Kapaz TV Kəpəz TV
- Type: Regional commercial television
- Country: Azerbaijan
- Broadcast area: Northwestern Azerbaijan
- Headquarters: Nizami, Ganja

Programming
- Language(s): Azerbaijani

Ownership
- Owner: Kapaz Independent Teleradio Company

History
- Launched: 6 May 1994; 30 years ago
- Former names: ARB Kapaz (2016–2019)

Links
- Website: kepeztv.az

= Kapaz TV =

Kapaz TV (Kəpəz TV; /az/; in reference to Mount Kapaz) is an Azerbaijani privately owned regional terrestrial television channel serving northwestern Azerbaijan. It began operations on 6 May 1994 as the first privately owned regional television channel in Azerbaijan. Kapaz TV is headquartered Nizami raion of Ganja, and serves the economic regions of Ganja-Dashkasan and Gazakh-Tovuz. It is owned by the Kapaz Independent Teleradio Company.

== History ==
Kapaz TV was founded on 14 July 1993 in the city of Ganja, with broadcasts commencing on 6 May 1994. In February 2007, Kapaz TV began dubbing content into Azerbaijani, with its dubbing studio being established in Baku. As of May 2007, the dubbing of about 80 feature and documentary films, as well as cartoons, has been carried out. This was done in order to comply with the requirement of all local programming to be in Azerbaijani which went effective the following year.
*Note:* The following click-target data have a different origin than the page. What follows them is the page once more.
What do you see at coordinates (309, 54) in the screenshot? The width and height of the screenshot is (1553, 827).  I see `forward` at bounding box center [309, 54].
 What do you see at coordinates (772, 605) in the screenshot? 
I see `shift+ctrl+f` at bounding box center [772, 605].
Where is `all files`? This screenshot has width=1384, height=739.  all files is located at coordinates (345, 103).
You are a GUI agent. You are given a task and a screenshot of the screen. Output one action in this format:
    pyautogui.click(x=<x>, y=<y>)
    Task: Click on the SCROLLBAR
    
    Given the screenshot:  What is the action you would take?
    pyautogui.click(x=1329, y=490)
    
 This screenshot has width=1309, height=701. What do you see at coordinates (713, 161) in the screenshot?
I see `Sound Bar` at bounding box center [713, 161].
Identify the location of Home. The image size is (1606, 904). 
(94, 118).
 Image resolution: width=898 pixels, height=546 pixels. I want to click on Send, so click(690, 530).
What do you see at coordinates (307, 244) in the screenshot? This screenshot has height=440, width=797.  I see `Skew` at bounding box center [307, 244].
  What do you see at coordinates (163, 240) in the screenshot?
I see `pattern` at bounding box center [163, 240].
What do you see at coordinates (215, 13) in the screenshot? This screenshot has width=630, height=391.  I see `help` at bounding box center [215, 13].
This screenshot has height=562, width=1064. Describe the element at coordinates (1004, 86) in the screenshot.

There were allegations that the ownership of Kapaz TV was forcibly taken from Rufat Asgarov through pressure from government representatives on 4 June 2008. This was denied both by the new owner Fuad Jabbarov, who stated that Asgarov sold the channel through a voluntary purchase agreement, and by Asgarov's father. The website of the channel was launched on 4 June 2009. It shifted its headquarters to a new building in September 2012, which is the largest television building in northwestern Azerbaijan. The radio sister of the channel, Kapaz FM, began operations on 5 February 2013. Kapaz TV launched its app in November 2013 for Android devices.

Kapaz TV was one of the six regional television stations in Azerbaijan that formed the Region TV network in May 2014. Its broadcast center was in the same base as Kapaz TV. The channel also migrated to 24-hour broadcasts from 18-hour broadcasts during the same time. It adopted the ARB branding on 19 September 2016 as it was renamed as ARB Kapaz. Its name was reverted to Kapaz TV on 4 March 2019 after its departure from ARB Media Group. On 11 October 2022, Kapaz TV was granted a license to broadcast on satellite television by the Audiovisual Council.

== Programming ==
Kapaz TV has a diverse range of programming. The programs included in its daily schedule are Adabi Abadiyyat, Bu Sabah, Dostlar, Ganjam, Hadisa, Kapaz Khabar, Kichik Ikhtirachilar, Man Anayam, Maktabdan Qalanlar, Sabahin Asgari, Silinmayan Izlar, Ughur Yolu, and Vatan Namina. Over the years, the channel had produced over a hundred historical feature documentary films, for which it won multiple awards.